Laguna Beach approves recommendations to implement economic recovery and business development plan

Small groups wait on the sidewalk for phone-in, pick-up orders at Active Culture in Laguna Beach on March 19.
Small groups wait on the sidewalk for phone-in, pick-up orders at Active Culture in Laguna Beach on March 19.
(Don Leach / Staff Photographer)

Lower Forest Avenue will be closing this summer after a unanimous vote to put into action a pilot program for a space where residents can eat and interact safely while allowing restaurants available space to operate at sustainable levels.

The Laguna Beach City Council voted to direct City Manager John Pietig to enter a contract with Coachella organizers Choura Events not exceeding $145,703 to implement “Promenade on Forest,” an outdoor dining and entertainment program, by June 15. It also approved the temporary use permit and temporary coastal development permit to do so.

Both permits are subject to conditions outlined in a resolution approved as a part of Tuesday’s motions. Other approvals include the waiving of temporary use permit fees and the delegation of authority to Community Development Director Marc Weiner to approve those permits for outdoor dining, displays and minor deviations on sign and banner standards through Sept. 7.

The conversion of Ocean Avenue to a one-way street will also be delayed until fall.

The presentation given by staff on Tuesday said the goal of Promenade on Forest was to create a safe environment for pedestrians for the summer, with the intention of local businesses being able to expand their seating and merchandise displays into the street and to providing opportunities for artists. The project was included as part of an economic recovery and business development plan, approved by the City Council at its May 12 meeting.

There were 116 new cases of the respiratory disease reported Wednesday by the Orange County Health Care Agency.

The concept plan was designed by city staff, Choura Events and SWA Group, a local landscape architecture and urban design firm that designed the Downtown Action Plan.

Plans call for Promenade on Forest to be limited to the one-way section of Forest Avenue between Coast Highway and Glenneyre Street. It will operate between 9 a.m. to 10 p.m. It also includes opportunities for dining decks, retail display decks and a performance art stage along with additional landscaping, temporary art installations.

Maintenance staff will also be on-site to disinfect the area.

Patrons will be able to purchase meals from any restaurant in the area to eat at the Promenade. Outside alcohol will not be permitted but can be purchased on-site with meals at adjacent restaurants. City staff also received a parking study, which called for the postponement of Ocean Avenue’s conversion to a one-way street.

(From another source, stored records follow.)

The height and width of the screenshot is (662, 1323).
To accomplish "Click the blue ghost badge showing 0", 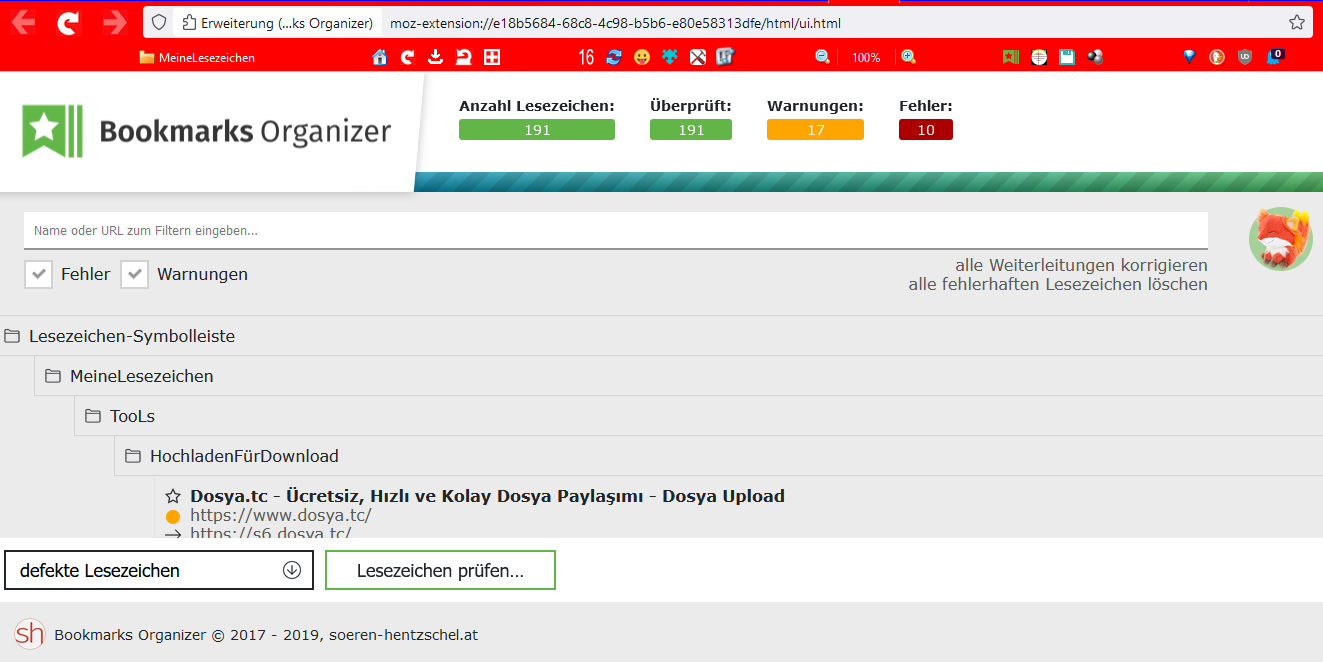I will pos(1276,56).
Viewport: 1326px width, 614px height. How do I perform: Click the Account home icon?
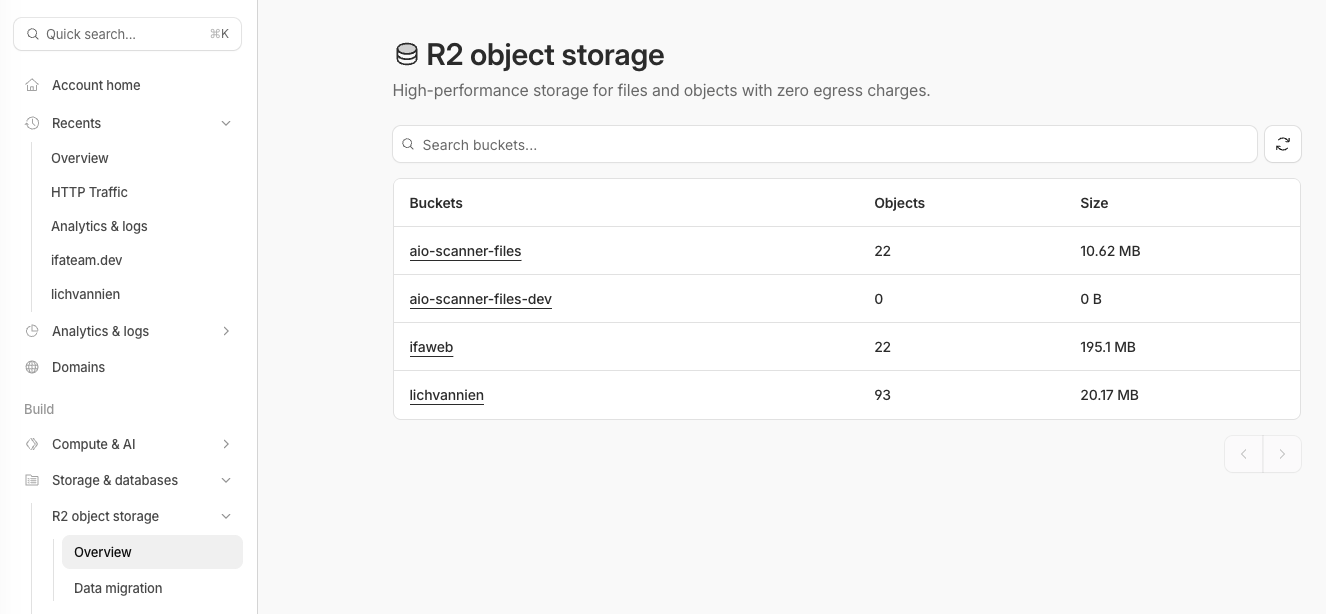point(31,85)
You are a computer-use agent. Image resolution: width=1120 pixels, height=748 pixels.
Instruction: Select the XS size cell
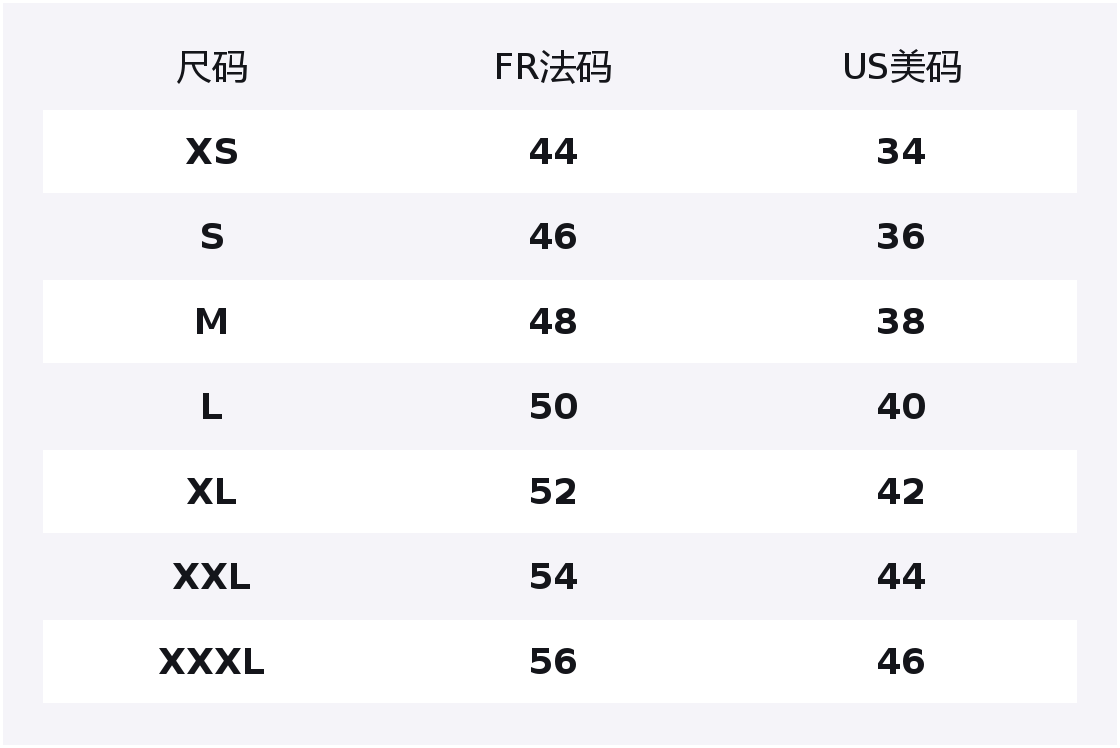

The conversion of Forest Avenue to Promenade on Forest will lead to the loss of 46 parking spaces, but city staff said that parking demand downtown will decrease this summer due to cancellation of the Festival of Arts and Pageant of the Masters and additional parking at the Village Entrance and the bus depot on Ocean Avenue.

Organizers of the summertime programs, which draw 225,000 spectators to Laguna Beach in July and August, say the decision to cancel the 86th show was difficult but necessary.

Assistant City Manager Shohreh Dupuis said that the city would also hire on-site, private security guards every day during operating hours to monitor physical distancing and report any noncompliance or crimes to the Laguna Beach Police Department. Officers will monitor the area periodically.

Promenade on Forest is estimated to cost $248,703.

Dozens of people spoke to both sides of the argument during public comment. Many were in support of the plan to close Forest Avenue, but others pointed to issues of parking, restrooms and city spending.

Councilwoman Toni Iseman said she was concerned about crowd capacities and physical distancing, adding that the tables and chairs were moveable.

“This would not be considered a success unless the number of people on Forest Avenue today were not multiplied by a factor of 10. That’s how many it would take to get that sense of vitality that we’re looking for,” Iseman said. “I think it’s a toughie. I don’t know how we’re going to do it, but I think we have to address that if this weren’t the season of the virus, this is a great thing.”

“But, we keep talking about the virus and yet we’re doing something that’s a little risky,” Iseman said.

Councilman Peter Blake protested the inclusion of public comment on whether to go ahead with the program, arguing that public comment had already been received at the May 12 meeting and that the plan had already been approved. Blake said Tuesday’s discussion should focus on the permits and resolution allowing for Promenade on Forest to occur.